For our analysis we shall define culture in the following way: culture is the attempt by man to realize the conceivable in the possible. Man's consciousness of himself within his environment distinguishes him from the lower animals, and turns him into the only animal capable of culture. This consciousness, his highest faculty, allows him to project mentally states of being that do not exist at the moment. Able to construct a past and future, he becomes a creature of time – a historian and a prophet. More than this, he can imagine objects and states of being that have never existed and may never exist in the real world – he becomes a maker of art. Thus, for example, though the ancient Greeks did not know how to fly, still they could imagine it. The myth of Icarus was the formulation in fantasy of their conception of the state 'flying'.

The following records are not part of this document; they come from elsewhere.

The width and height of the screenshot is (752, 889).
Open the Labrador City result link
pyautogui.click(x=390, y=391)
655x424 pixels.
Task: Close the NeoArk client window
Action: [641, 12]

But man was not only able to project the conceivable into fantasy. He also learned to impose it on reality: by accumulating knowledge, learning experience, about that reality and how to handle it, he could shape it to his liking. This accumulation of skills for controlling the environment, technology, is another means to reaching the same end, the realization of the conceivable in the possible. Thus, in our example, if, in the B.C. era, man could fly on the magic carpet of myth or fantasy, by the twentieth century, his technology, the accumulation of his practical skills, had made it possible for him to fly in actuality – he had invented the aeroplane. Another example: In the Biblical legend, the Jews, an agricultural people stranded for forty years in the desert, were provided by God with Manna, a miraculous substance that could be transformed at will into food of any colour, texture, or taste; modern food processing, especially with the 'green revolution', will probably soon create a totally artificial food production, perhaps with this chameleon attribute. Again, in ancient legend, man could imagine mixed species, e.g., the centaur or the unicorn, or hybrid births, like the birth of an animal from a human, or a virgin birth; the current biological revolution, with its increasing knowledge of the reproductive process, could now – if only the first crude stages – create these 'monstrosities' in reality. Brownies and elves, the Golem of medieval Jewish lore, Mary Shelley's monster in Frankenstein, were the imaginative constructions that preceded by several centuries the corresponding technological acumen. Many other fantastical constructions – ghosts, mental telepathy, Methuselah's age – remain to be realized by modern science.